A gradual increase in the hydrogen-bonded fraction between PC10 and PC16 can be also explained using this partition model. For an n-PC spin label, the same carbon atom of the nitroxide ring that is connected to the acyl tether also has a hydrocarbon tail with a length of 18-n carbons attached. Bringing the nitroxide label of 10PC to the membrane surface will require, on the average, placing more hydrophobic CH2 groups to the polar area than for 16PC. This will be associated with some energy penalty preventing the nitroxide of 10PC from leaving the hydrophobic core and affecting the partition. Note also a slight drop in the accessibility of the 10PC position for Ni2+ ions for cholesterol-free DMPC membranes, which may have the same origin.

3.2.2. DMPC and DPPC without cholesterol. Nitroxide moiety as a foreign body in the bilayer

It has been previously observed that in the absence of cholesterol, PC spin labels in DPPC26 and DMPC27 at rigid limit conditions have a strong broad background signal. This signal points at aggregation of spin labels and is most pronounced for the7-12 PC positions. Since no significant signs of such aggregation are seen in the fluid phase of the membrane or in the gel phase in the presence of cholesterol, this aggregation can be specifically attributed to the gel or crystalline (sub-gel) state of pure-lipid membranes.

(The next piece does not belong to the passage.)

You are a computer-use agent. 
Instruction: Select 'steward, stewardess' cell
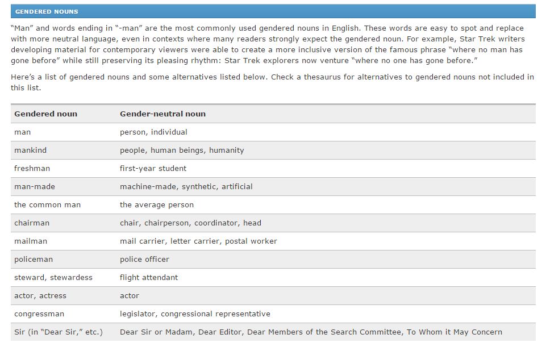pyautogui.click(x=53, y=277)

Also, since diffusion in the gel phase is slow, one can expect hysteresis effects and effects of the sample-treatment procedure, see38, 39.

Fig. 6 shows 240 GHz ESR spectra of PC spin labels in DMPC membranes without cholesterol. These spectra were recorded after the sample was slowly cooled from 295 to 85K within ~ 2 hours. As in the presence of cholesterol, two components with different gxx are clearly discernible. However, another broad unresolved component, which is present for all spin labels but most pronounced for 7-12PC, follows a previously observed26 pattern for DPPC at 250GHz. Our 240 GHz data for DPPC obtained under the same conditions as those for DMPC are very similar to the 250 GHz results by Earle et al.26 and shown in Fig.7. A non-polar (non -hydrogen bonded) component similar to the non-polar component in membranes containing cholesterol can be identified by its characteristic gxx value. However, there is an important and obvious difference between DMPC and DPPC at first inspection. In DPPC there is only one resolved component which shows the gxx value corresponding to the non-hydrogen bonded state of the nitroxide, while in DMPC two components are clearly

Figure 6.

n-PC spin labels in DMPC with no cholesterol at 80-82K. The samples are gradually frozen in the flow of gaseous nitrogen. The vertical lines indicate g values of 2.00882 and 2.009435. (The additional superposition signal for 7PC originates from an occasional manganese impurity in the sample holder) (from 16).

Figure 7.

n-PC spin labels in DPPC with no cholesterol at 80-82K. The samples are gradually frozen in the flow of gaseous nitrogen (from 16).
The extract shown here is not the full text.